[[ Provided records, beginning ]]
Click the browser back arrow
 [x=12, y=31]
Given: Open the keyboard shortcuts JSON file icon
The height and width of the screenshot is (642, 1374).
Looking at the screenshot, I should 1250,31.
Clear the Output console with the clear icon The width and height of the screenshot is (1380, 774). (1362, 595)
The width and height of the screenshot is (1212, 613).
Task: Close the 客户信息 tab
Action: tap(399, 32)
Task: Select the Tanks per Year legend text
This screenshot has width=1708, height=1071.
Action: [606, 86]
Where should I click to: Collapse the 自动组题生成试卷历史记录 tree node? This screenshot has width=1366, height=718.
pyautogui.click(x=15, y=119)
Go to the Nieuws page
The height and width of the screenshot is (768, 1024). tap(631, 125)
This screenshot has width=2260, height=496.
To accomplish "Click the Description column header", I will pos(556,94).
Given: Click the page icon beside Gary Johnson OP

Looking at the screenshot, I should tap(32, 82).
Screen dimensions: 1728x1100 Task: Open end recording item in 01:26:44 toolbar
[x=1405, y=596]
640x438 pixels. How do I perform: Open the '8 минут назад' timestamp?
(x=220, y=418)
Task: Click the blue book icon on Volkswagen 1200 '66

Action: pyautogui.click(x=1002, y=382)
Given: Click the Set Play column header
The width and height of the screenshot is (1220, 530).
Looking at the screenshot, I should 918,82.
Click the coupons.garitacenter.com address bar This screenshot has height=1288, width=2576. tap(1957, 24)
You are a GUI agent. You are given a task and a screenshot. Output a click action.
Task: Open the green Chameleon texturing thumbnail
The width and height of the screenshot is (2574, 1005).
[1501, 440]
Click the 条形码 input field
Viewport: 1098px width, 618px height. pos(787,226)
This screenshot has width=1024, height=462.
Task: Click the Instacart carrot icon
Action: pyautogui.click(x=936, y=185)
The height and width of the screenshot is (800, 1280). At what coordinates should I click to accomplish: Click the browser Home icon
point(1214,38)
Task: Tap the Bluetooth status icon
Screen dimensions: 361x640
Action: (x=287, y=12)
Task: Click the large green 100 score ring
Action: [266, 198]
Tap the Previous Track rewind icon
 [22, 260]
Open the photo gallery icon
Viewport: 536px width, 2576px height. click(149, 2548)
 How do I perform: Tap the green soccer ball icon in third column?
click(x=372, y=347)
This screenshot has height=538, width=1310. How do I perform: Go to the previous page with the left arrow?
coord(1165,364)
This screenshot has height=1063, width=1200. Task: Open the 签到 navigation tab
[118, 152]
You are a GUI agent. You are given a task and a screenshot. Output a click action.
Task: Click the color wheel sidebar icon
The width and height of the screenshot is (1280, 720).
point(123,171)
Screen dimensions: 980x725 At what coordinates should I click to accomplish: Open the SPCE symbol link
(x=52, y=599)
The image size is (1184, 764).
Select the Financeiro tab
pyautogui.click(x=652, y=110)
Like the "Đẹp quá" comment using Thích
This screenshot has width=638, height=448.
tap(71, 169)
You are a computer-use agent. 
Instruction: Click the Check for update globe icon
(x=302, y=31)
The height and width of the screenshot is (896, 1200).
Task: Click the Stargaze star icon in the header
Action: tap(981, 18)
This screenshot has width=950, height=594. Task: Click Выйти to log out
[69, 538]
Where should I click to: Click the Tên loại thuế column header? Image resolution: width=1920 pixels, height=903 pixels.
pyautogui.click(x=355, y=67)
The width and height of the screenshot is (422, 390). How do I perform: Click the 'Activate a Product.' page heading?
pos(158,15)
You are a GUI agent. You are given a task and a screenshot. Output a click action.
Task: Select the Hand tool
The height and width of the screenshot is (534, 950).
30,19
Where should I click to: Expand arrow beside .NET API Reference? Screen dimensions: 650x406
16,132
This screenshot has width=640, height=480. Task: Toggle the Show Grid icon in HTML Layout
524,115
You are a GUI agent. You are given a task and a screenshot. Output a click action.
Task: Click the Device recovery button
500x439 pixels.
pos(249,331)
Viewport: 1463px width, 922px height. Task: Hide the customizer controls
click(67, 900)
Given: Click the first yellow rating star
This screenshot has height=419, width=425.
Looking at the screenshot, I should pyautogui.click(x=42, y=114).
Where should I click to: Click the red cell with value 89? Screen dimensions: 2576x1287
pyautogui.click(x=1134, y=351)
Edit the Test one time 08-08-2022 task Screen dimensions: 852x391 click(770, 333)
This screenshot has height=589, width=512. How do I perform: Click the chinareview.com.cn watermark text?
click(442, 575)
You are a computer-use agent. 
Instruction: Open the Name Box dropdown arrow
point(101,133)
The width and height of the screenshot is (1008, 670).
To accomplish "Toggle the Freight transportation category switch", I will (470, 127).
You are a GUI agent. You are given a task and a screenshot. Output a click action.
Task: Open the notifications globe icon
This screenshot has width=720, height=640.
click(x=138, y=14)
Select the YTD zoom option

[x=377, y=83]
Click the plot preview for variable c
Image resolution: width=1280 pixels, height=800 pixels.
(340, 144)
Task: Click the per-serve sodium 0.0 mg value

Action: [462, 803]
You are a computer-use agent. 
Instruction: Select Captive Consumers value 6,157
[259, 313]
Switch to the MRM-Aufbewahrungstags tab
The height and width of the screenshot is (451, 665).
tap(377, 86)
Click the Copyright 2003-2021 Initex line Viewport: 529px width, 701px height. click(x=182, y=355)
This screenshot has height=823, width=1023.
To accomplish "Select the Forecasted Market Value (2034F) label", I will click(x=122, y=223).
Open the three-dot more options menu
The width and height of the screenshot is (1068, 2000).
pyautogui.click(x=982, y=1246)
[[ Provided records, end ]]
What you should do »
When you reach the line in the material above that holds "Given: Click the page", begin reproducing lines exactly, and stop after the line that holds "Task: Open the green".

Solution to this exercise »
Given: Click the page icon beside Gary Johnson OP

Looking at the screenshot, I should tap(32, 82).
Screen dimensions: 1728x1100 Task: Open end recording item in 01:26:44 toolbar
[x=1405, y=596]
640x438 pixels. How do I perform: Open the '8 минут назад' timestamp?
(x=220, y=418)
Task: Click the blue book icon on Volkswagen 1200 '66

Action: pyautogui.click(x=1002, y=382)
Given: Click the Set Play column header
The width and height of the screenshot is (1220, 530).
Looking at the screenshot, I should 918,82.
Click the coupons.garitacenter.com address bar This screenshot has height=1288, width=2576. tap(1957, 24)
You are a GUI agent. You are given a task and a screenshot. Output a click action.
Task: Open the green Chameleon texturing thumbnail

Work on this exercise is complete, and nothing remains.